Moments ahead of most of his fellow traders, Awlin saw the arbitrage potential of the flatter markets of the cones. Even discounting for uncertainty, it was a sure thing that the gross misallocations imposed by the mobilization would open up gaps that it would be profitable to correct when the dust had settled. He spent a happy hour chasing them, and then was almost caught short by a wave of selling. Wrenching his perspective, he traced that wave to a sharp activity spike in the habitat, to whose markets the selling wave rebounded in seconds. The three parts of the ship were connected again, and not in a good way. The wealthiest cartels of the founder generation were driving down cone futures, leaving only the most risk-prone speculators to shark up the slack. Within minutes they too began to buckle.

In the screen segment devoted to physical activity in the cone reserve tanks, snarl-ups and stoppages reddened the nodes of the decision tree.

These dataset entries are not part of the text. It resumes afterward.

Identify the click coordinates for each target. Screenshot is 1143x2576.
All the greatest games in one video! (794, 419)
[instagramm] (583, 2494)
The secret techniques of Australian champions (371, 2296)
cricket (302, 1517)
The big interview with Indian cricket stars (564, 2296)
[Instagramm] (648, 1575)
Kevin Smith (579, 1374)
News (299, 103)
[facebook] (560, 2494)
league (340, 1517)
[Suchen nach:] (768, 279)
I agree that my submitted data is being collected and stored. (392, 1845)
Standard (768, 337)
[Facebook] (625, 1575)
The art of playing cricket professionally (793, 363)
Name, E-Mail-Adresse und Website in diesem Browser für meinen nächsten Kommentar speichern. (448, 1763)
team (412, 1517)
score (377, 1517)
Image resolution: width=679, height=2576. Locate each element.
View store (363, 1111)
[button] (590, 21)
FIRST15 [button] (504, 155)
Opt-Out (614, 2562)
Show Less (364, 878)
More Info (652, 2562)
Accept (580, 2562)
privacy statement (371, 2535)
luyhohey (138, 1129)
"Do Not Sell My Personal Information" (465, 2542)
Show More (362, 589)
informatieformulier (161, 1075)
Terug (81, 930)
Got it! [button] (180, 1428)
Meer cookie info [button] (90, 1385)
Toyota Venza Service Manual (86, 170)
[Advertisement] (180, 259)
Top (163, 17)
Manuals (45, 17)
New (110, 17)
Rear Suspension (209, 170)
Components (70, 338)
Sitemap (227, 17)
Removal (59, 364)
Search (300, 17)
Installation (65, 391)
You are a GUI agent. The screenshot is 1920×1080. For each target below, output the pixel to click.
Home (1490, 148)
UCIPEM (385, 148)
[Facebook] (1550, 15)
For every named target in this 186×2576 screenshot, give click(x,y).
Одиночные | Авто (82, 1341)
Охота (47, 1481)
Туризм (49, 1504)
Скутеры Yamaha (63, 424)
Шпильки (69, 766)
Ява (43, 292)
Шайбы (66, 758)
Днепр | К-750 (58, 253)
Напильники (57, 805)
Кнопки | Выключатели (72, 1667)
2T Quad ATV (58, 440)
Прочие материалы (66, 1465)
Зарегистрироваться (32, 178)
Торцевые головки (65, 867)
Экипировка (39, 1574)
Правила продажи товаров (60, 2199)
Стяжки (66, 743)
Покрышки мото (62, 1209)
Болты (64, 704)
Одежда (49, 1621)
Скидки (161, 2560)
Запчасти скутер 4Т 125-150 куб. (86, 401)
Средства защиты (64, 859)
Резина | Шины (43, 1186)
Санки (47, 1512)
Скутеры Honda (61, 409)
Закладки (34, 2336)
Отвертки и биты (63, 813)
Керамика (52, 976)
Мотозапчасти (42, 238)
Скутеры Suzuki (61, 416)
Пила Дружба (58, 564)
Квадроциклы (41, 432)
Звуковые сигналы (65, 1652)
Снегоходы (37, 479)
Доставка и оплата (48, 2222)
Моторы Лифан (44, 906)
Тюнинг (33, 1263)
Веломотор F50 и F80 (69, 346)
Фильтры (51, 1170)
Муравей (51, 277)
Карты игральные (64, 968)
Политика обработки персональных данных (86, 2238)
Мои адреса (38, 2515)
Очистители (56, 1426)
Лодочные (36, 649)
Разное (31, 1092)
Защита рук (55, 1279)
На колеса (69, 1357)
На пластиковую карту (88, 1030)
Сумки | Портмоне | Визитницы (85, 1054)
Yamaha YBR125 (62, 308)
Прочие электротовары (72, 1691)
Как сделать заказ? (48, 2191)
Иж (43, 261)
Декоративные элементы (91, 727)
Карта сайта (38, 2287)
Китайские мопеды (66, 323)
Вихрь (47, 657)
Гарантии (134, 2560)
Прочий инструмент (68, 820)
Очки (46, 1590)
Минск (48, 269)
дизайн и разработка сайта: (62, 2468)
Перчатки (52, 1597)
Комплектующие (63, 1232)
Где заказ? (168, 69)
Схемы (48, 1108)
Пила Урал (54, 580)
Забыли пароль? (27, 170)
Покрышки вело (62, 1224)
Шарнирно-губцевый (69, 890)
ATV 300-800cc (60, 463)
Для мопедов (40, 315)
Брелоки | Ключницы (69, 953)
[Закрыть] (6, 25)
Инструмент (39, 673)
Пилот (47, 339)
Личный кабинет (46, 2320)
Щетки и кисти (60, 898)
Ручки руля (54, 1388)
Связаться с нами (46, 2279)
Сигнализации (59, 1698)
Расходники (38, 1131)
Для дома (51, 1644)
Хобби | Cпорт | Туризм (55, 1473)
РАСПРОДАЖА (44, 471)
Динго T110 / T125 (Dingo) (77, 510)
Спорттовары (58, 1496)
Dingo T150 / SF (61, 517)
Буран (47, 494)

“They’re cutting the kids off without a penny,” Awlin muttered. At the sight of their economic futures subliming like carbon-dioxide ice before their eyes, some of the settlers were getting cold feet and shaky hands. He didn’t blame them. Having your head ring with frantic calls from your finance bots while you scrambled to shift fusion plants and salvage machinery from the possibly doomed habitats — Awlin was sure the settlers had no illusions as to the likely fate of the contents of the reserve tanks, once separation was accomplished — couldn’t be anything but crushing. Although the settlers were on the crew circuit and working off the same chart, they didn’t have the crew ethos and morale. But without their continuing involvement the whole thing would bottleneck.

Awlin flashed a comment around the traders’ loop: “This is downright economic warfare.”

Enough agreement came back for him to float a company and coordinate a counterattack. The markets rallied, but not enough. Awlin contemplated an array of downward slopes and a continued flare of red lights on the project board and decided matters were out of his hands. He liquidated the company and kicked the problem up to a finance jury.

The deliberations didn’t take long, and the response crackled with an impatience he suspected was Constantine’s: What are you waiting for? This is separation! So separate already!

Awlin sucked in a deep breath. This was the nuclear option. He hesitated for a moment, then sent out the proposal that would sever financial ties between the cylinder and the cones: currency reform.

The forward cone went through three distinct commodity bases for an autonomous currency in as many seconds, and settled on a basket of carbon, nickel-iron, and helium-3. At once all values of goods and services in the cone were reckoned on the assumption of access to the system’s resources and independence from — and the irrelevance of — habitat capital. The stimulus was in part illusory; it was almost certainly inflationary; but Awlin and his collaborators had bet that it would be enough to carry along the human and virtual agents. He waited for the markets to turn.